## begin INFORMATION SUPPLIED

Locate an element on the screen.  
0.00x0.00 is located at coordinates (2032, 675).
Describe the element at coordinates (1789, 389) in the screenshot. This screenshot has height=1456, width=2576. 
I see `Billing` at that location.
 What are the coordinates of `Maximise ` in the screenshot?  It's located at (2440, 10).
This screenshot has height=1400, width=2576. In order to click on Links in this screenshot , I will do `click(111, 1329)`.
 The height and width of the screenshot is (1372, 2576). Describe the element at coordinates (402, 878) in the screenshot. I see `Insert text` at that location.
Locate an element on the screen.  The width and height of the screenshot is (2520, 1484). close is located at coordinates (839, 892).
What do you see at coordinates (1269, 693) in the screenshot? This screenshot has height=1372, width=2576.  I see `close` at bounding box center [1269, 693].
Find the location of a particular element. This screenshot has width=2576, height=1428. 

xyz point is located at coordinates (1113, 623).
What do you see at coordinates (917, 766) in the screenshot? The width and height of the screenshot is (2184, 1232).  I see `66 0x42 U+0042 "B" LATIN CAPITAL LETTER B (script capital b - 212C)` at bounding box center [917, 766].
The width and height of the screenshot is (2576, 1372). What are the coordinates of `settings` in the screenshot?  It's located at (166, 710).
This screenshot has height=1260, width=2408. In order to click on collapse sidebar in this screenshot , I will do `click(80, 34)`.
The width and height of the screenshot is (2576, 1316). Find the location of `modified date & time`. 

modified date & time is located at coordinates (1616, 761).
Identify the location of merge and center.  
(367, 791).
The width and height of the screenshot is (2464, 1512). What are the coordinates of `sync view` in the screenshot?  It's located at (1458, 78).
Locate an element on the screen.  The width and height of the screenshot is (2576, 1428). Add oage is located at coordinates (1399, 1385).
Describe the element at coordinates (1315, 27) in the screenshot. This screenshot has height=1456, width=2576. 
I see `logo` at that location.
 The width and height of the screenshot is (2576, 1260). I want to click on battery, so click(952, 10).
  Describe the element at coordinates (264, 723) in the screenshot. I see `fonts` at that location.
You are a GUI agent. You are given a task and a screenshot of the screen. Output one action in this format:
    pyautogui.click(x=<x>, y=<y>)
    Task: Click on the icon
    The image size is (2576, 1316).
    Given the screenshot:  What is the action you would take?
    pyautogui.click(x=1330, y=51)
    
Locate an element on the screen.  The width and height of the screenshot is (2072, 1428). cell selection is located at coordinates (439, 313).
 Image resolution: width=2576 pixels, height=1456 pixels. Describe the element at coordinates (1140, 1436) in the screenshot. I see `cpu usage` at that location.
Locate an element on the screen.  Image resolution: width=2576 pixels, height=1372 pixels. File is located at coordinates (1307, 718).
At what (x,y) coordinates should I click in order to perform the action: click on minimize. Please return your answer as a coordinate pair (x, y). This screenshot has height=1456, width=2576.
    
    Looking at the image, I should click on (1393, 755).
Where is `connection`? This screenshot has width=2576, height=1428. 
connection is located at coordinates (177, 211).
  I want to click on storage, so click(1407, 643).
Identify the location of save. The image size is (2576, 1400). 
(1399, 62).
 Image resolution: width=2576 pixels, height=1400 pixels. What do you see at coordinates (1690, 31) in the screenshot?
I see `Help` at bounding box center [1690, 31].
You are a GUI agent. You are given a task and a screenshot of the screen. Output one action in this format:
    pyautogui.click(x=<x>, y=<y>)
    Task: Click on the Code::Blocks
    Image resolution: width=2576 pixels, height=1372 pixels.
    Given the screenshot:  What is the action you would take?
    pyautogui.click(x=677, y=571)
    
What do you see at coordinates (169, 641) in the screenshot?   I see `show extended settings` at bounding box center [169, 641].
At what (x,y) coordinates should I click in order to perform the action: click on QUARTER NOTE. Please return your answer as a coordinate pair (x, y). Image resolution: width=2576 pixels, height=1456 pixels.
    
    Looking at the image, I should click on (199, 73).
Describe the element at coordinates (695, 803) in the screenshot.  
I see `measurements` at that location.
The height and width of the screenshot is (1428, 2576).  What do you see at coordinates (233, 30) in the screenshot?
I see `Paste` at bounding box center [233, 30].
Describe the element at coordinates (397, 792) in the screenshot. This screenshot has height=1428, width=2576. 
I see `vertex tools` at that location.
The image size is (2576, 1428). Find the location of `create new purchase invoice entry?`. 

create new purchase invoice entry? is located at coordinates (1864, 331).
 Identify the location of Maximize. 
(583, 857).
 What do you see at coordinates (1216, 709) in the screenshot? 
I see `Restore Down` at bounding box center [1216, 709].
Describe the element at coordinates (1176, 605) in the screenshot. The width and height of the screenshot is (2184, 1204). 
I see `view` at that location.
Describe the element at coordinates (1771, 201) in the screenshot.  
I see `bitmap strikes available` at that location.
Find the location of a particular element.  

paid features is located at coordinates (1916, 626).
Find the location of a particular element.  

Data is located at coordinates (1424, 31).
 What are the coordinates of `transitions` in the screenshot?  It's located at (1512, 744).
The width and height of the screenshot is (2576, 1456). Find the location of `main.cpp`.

## end INFORMATION SUPPLIED

= WHAT YOU WILL DO =
Return each line of the data above that contains the string "bounding", matching case.

= FULL ANSWER =
What do you see at coordinates (1269, 693) in the screenshot? This screenshot has height=1372, width=2576.  I see `close` at bounding box center [1269, 693].
What do you see at coordinates (917, 766) in the screenshot? The width and height of the screenshot is (2184, 1232).  I see `66 0x42 U+0042 "B" LATIN CAPITAL LETTER B (script capital b - 212C)` at bounding box center [917, 766].
I see `Help` at bounding box center [1690, 31].
What do you see at coordinates (169, 641) in the screenshot?   I see `show extended settings` at bounding box center [169, 641].
I see `Paste` at bounding box center [233, 30].
I see `Restore Down` at bounding box center [1216, 709].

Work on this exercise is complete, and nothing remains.